REQUIREMENT | Write out the entries below in full, exactly as given.
*** SUPPLIED ENTRIES ***
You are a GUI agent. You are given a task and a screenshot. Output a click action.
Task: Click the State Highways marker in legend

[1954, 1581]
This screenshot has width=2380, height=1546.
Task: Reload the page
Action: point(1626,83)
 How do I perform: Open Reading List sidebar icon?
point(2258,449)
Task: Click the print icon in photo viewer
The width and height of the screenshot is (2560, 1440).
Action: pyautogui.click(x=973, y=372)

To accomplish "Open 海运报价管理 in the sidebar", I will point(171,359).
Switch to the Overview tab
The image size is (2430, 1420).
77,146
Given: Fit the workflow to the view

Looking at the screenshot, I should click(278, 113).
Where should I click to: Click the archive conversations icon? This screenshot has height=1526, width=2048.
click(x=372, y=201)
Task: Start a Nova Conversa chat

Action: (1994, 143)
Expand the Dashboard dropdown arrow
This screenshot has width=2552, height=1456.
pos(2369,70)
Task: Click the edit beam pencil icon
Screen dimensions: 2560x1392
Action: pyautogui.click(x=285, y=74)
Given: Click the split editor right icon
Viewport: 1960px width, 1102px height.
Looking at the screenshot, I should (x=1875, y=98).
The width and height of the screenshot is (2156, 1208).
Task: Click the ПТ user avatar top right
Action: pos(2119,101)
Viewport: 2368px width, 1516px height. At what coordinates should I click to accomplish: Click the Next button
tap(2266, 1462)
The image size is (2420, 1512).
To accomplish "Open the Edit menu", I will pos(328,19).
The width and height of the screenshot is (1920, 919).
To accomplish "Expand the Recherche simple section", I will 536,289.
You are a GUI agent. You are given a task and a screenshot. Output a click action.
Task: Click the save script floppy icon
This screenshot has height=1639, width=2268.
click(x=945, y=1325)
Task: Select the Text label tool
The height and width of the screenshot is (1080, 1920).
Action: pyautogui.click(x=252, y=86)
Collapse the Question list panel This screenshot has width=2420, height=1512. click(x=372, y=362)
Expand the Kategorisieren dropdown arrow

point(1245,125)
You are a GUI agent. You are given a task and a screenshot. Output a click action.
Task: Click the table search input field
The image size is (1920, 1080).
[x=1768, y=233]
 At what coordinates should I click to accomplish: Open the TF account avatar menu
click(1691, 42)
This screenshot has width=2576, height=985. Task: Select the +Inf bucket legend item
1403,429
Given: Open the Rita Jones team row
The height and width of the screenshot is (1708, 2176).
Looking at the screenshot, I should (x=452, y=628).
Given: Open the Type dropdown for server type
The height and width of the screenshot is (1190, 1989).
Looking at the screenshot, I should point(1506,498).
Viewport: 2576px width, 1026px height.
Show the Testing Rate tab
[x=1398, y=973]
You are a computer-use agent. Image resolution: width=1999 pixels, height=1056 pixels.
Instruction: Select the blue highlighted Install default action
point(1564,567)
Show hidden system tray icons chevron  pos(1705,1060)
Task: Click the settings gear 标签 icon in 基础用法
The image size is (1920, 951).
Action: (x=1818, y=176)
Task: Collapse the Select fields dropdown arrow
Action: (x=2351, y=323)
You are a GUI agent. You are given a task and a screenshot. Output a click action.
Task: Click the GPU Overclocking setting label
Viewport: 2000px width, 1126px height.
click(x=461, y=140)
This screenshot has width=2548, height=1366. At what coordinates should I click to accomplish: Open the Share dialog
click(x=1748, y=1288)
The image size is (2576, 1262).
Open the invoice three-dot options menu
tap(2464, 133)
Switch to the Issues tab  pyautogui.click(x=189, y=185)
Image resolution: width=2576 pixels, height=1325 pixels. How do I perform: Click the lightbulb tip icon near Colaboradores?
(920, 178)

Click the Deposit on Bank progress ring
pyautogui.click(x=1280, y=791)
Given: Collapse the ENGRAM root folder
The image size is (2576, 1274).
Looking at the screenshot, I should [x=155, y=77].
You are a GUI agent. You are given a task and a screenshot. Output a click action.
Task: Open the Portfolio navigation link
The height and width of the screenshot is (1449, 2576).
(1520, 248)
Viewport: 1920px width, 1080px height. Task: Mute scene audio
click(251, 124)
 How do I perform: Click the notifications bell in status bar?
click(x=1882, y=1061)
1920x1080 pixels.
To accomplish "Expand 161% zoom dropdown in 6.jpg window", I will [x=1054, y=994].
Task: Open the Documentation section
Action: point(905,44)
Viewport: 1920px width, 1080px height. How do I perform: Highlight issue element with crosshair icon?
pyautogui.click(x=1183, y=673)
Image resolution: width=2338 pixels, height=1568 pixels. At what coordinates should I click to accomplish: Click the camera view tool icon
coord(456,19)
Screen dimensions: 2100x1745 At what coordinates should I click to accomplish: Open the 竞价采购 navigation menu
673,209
*** End of SUPPLIED ENTRIES ***
ANSWER BELOW |
You are a GUI agent. You are given a task and a screenshot. Output a click action.
Task: Click the State Highways marker in legend

[1954, 1581]
This screenshot has width=2380, height=1546.
Task: Reload the page
Action: point(1626,83)
 How do I perform: Open Reading List sidebar icon?
point(2258,449)
Task: Click the print icon in photo viewer
The width and height of the screenshot is (2560, 1440).
Action: pyautogui.click(x=973, y=372)

To accomplish "Open 海运报价管理 in the sidebar", I will point(171,359).
Switch to the Overview tab
The image size is (2430, 1420).
77,146
Given: Fit the workflow to the view

Looking at the screenshot, I should click(278, 113).
Where should I click to: Click the archive conversations icon? This screenshot has height=1526, width=2048.
click(x=372, y=201)
Task: Start a Nova Conversa chat

Action: (1994, 143)
Expand the Dashboard dropdown arrow
This screenshot has width=2552, height=1456.
pos(2369,70)
Task: Click the edit beam pencil icon
Screen dimensions: 2560x1392
Action: pyautogui.click(x=285, y=74)
Given: Click the split editor right icon
Viewport: 1960px width, 1102px height.
Looking at the screenshot, I should (x=1875, y=98).
The width and height of the screenshot is (2156, 1208).
Task: Click the ПТ user avatar top right
Action: pos(2119,101)
Viewport: 2368px width, 1516px height. At what coordinates should I click to accomplish: Click the Next button
tap(2266, 1462)
The image size is (2420, 1512).
To accomplish "Open the Edit menu", I will pos(328,19).
The width and height of the screenshot is (1920, 919).
To accomplish "Expand the Recherche simple section", I will 536,289.
You are a GUI agent. You are given a task and a screenshot. Output a click action.
Task: Click the save script floppy icon
This screenshot has height=1639, width=2268.
click(x=945, y=1325)
Task: Select the Text label tool
The height and width of the screenshot is (1080, 1920).
Action: pyautogui.click(x=252, y=86)
Collapse the Question list panel This screenshot has width=2420, height=1512. click(x=372, y=362)
Expand the Kategorisieren dropdown arrow

point(1245,125)
You are a GUI agent. You are given a task and a screenshot. Output a click action.
Task: Click the table search input field
The image size is (1920, 1080).
[x=1768, y=233]
 At what coordinates should I click to accomplish: Open the TF account avatar menu
click(1691, 42)
This screenshot has width=2576, height=985. Task: Select the +Inf bucket legend item
1403,429
Given: Open the Rita Jones team row
The height and width of the screenshot is (1708, 2176).
Looking at the screenshot, I should (x=452, y=628).
Given: Open the Type dropdown for server type
The height and width of the screenshot is (1190, 1989).
Looking at the screenshot, I should point(1506,498).
Viewport: 2576px width, 1026px height.
Show the Testing Rate tab
[x=1398, y=973]
You are a computer-use agent. Image resolution: width=1999 pixels, height=1056 pixels.
Instruction: Select the blue highlighted Install default action
point(1564,567)
Show hidden system tray icons chevron  pos(1705,1060)
Task: Click the settings gear 标签 icon in 基础用法
The image size is (1920, 951).
Action: (x=1818, y=176)
Task: Collapse the Select fields dropdown arrow
Action: (x=2351, y=323)
You are a GUI agent. You are given a task and a screenshot. Output a click action.
Task: Click the GPU Overclocking setting label
Viewport: 2000px width, 1126px height.
click(x=461, y=140)
This screenshot has width=2548, height=1366. At what coordinates should I click to accomplish: Open the Share dialog
click(x=1748, y=1288)
The image size is (2576, 1262).
Open the invoice three-dot options menu
tap(2464, 133)
Switch to the Issues tab  pyautogui.click(x=189, y=185)
Image resolution: width=2576 pixels, height=1325 pixels. How do I perform: Click the lightbulb tip icon near Colaboradores?
(920, 178)

Click the Deposit on Bank progress ring
pyautogui.click(x=1280, y=791)
Given: Collapse the ENGRAM root folder
The image size is (2576, 1274).
Looking at the screenshot, I should [x=155, y=77].
You are a GUI agent. You are given a task and a screenshot. Output a click action.
Task: Open the Portfolio navigation link
The height and width of the screenshot is (1449, 2576).
(1520, 248)
Viewport: 1920px width, 1080px height. Task: Mute scene audio
click(251, 124)
 How do I perform: Click the notifications bell in status bar?
click(x=1882, y=1061)
1920x1080 pixels.
To accomplish "Expand 161% zoom dropdown in 6.jpg window", I will [x=1054, y=994].
Task: Open the Documentation section
Action: point(905,44)
Viewport: 1920px width, 1080px height. How do I perform: Highlight issue element with crosshair icon?
pyautogui.click(x=1183, y=673)
Image resolution: width=2338 pixels, height=1568 pixels. At what coordinates should I click to accomplish: Click the camera view tool icon
coord(456,19)
Screen dimensions: 2100x1745 At what coordinates should I click to accomplish: Open the 竞价采购 navigation menu
673,209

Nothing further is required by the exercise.